Gambie : une mesure du gouvernement Barrow plonge plus de 1000 guinéens au chômage…

BANJUL-De nombreux ressortissants guinéens vivant en Gambie, petit pays anglophone d’Afrique de l’Ouest sont dans la dèche. Une décision du gouvernement d’Adama Barrow plonge plus de mille guinéens travaillant dans la filière de distribution du pain au chômage.
Le ministère du commerce a suspendu sur l’étendue du territoire national pour un période de 3 mois la distribution du pain. Cette décision impopulaire affecte de nombreux guinéens dont la seule source de revenue venait de la filière pain. La mesure est intervenue après un désaccord entre les patrons des boulangeries et les distributeurs de pain qui sont presque tous des guinéens.

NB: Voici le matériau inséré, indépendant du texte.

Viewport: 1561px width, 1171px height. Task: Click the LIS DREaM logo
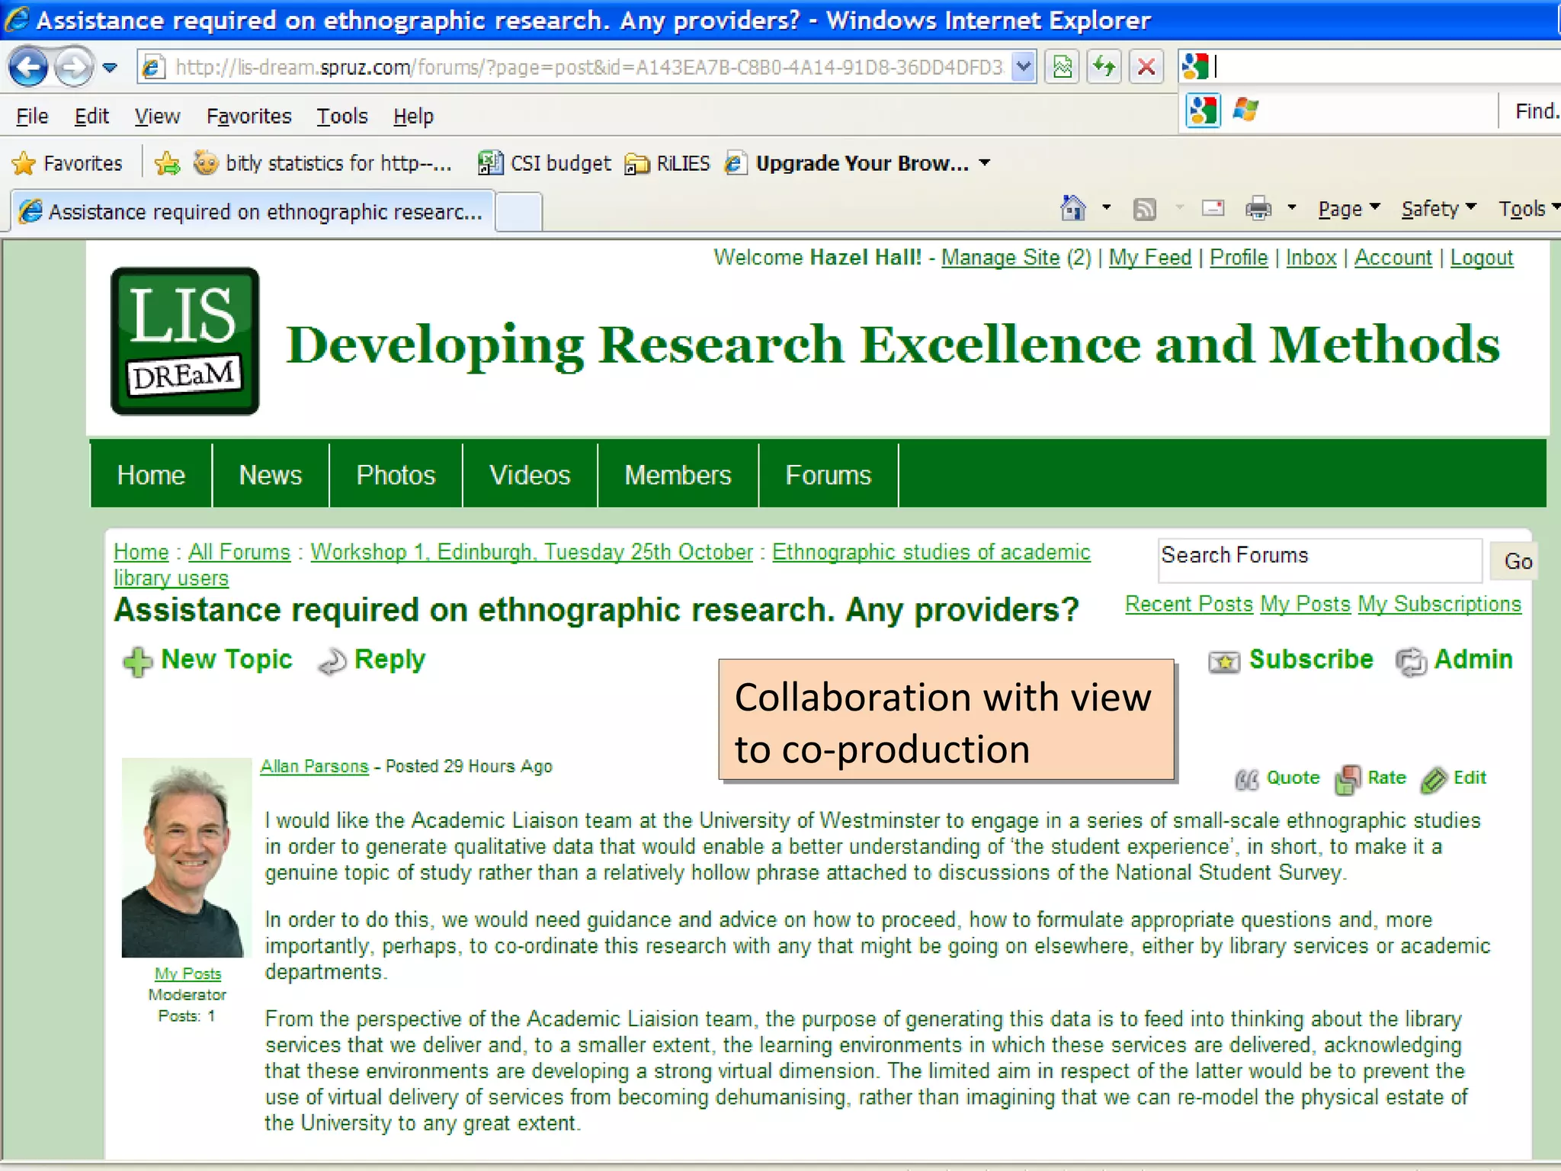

« Ils ont interdit aux distributeurs de pain d’exercer à cause d’un malentendu entre les distributeurs et les propriétaires des boulangeries modernes. Ils étaient partis tous devant l’autorité qui a dit que les distributeurs de pain gagnent mieux que les producteurs de pain alors que toutes les dépenses leur reviennent. Le fait de vouloir diminuer le bénéfice des distributeurs, c’est de là qu’est né le bras de fer. Le ministre du commerce a pris la décision de suspendre les distributeurs pour unepériode de 3 mois. Les difficultés sont là maintenant presque l’ensemble des distributeurs sont des guinéens, ils sont plus d’un millier entre Banjul et Serrekunda. Les boulangeries modernes appartiennent presque toutes à des magrébins. Quelques guinéens nantis disposent de boulangeries mais la situation est actuellement difficile pour les distributeurs. Vous savez les boulangeries produisent, les distributeurs reviennent racheter avec eux pour envoyer dans les boutiques des différents quartiers, à vélo ou à moto », a expliqué Mariama Diallo guinéenne qui habite dans la région de Serrekunda.

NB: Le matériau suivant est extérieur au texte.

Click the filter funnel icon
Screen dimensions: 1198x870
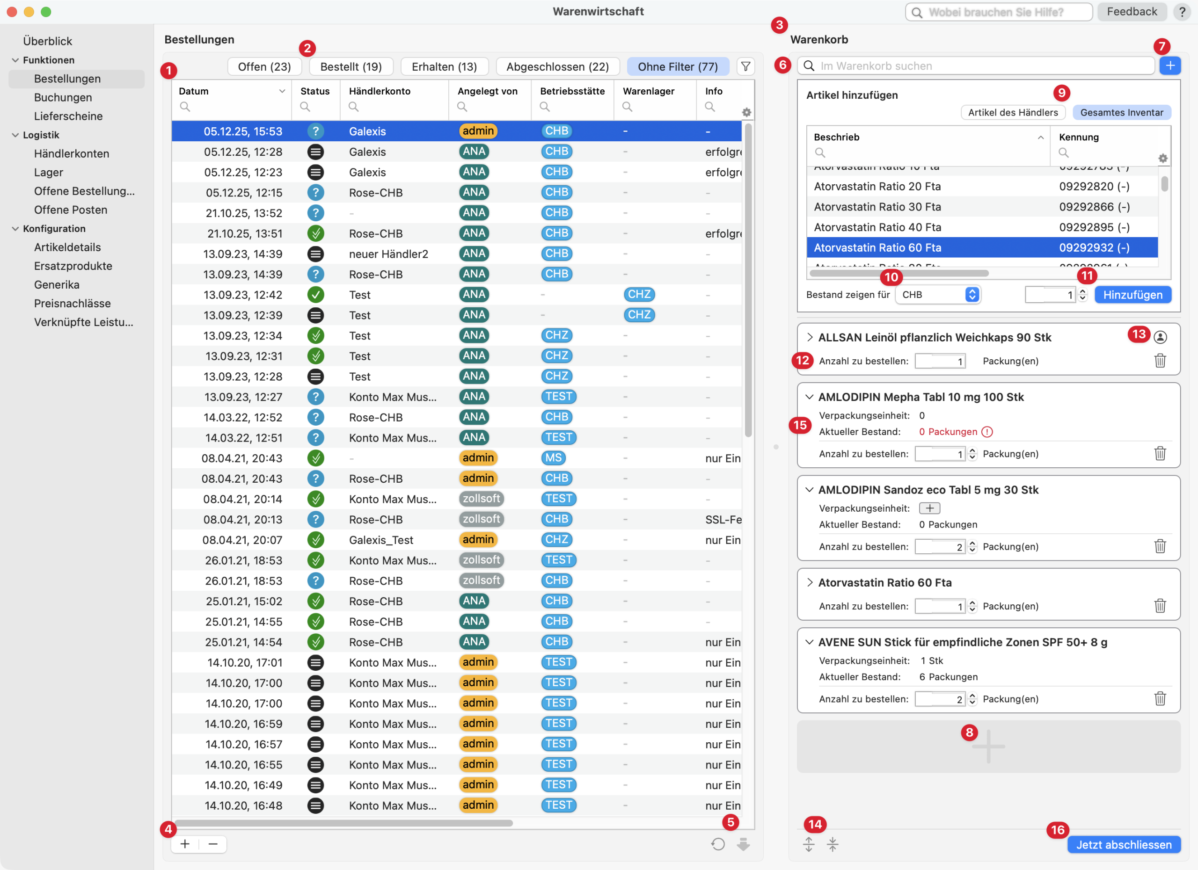tap(745, 67)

Cette situation inquiète les membres de la corporation qui redoutent leur exclusion dans la filière au profit d’autres. Forcé d’être au chômage, ils se demandent comment gagner leur quotidien alors qu’ils sont interdits d’exercer la seule activité qu’ils savent faire.

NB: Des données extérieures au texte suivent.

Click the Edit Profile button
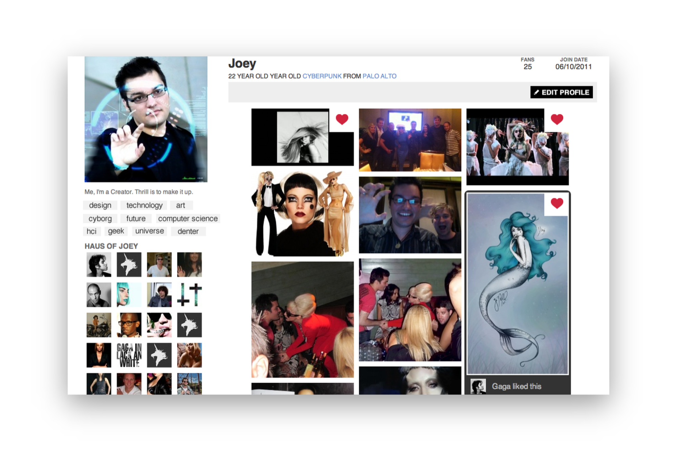This screenshot has height=451, width=677. [x=561, y=92]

Souleymane Touré distribue le pain à Banjul. Depuis la tombée de la décision, il reste à la maison sans rien faire. Il témoigne:
« 12 miches de pain se vend à la boulangerie à 62 dallassi, l’équivalent de 11.500 GNF. Les distributeurs revendent à leur tour entre 74 à 75 dallassi (environs 14.000 GNF). C’est la réduction de cette marge bénéficiaire qui a mis le feu aux poudres. L’autorité avait proposé à ce que les distributeurs prennent 75 butute (75 centimes) au lieu d’un dallassi et plus. Ce que les distributeurs refusent parce qu’il y a d’autres dépenses liées à la distribution. Les pains non vendus restent une perte entière pour les distributeurs. Finalement ils ont suspendu les distributeurs pour 3 mois, ce qui n’est pas sans conséquence parce que les véhicules qui distribuent ne vont pas au fond des quartiers, les boutiquiers sont obligés d’aller vers les boulangeries avec beaucoup de retard. Et les riches commerçants guinéens qui sont là ne suivent que leur intérêt ils n’assistent point les pauvres compatriotes. Sinon, il y a des propriétaires de boulangeries parmi ces guinéens riches, mais ils sont très peu à penser à la souffrance de leurs compatriotes pauvres. Finalement tout le monde est mis au chômage, la quasi-totalité de ces distributeurs sont des guinéens. On s’attendait à ce que l’autorité tombe sur les riches boulangers qui bénéficient de quelques avantages à titre de subventions afin qu’ils diminuent un peu le pain, mais on laisse ces gens pour s’acharner contre de simples distributeurs qui n’ont aucune protection parce que c’est informel. Il y a trop de pagailles avec les nouvelles autorités du pays, les gens regrettent le départ de Yaya Jammeh qui avait mis de l’ordre chacun savait ce qu’il devait faire», regrette ce ressortissant guinéen.
Ministre corrompu…
Pour Samba Diallo président des distributeurs de pain en Gambie le problème est ailleurs. Il soupçonne les nouvelles autorités de vouloir mettre leur corporation hors du business. Il accuse le ministre du commerce d’avoir été corrompu par les riches commerçants grossistes.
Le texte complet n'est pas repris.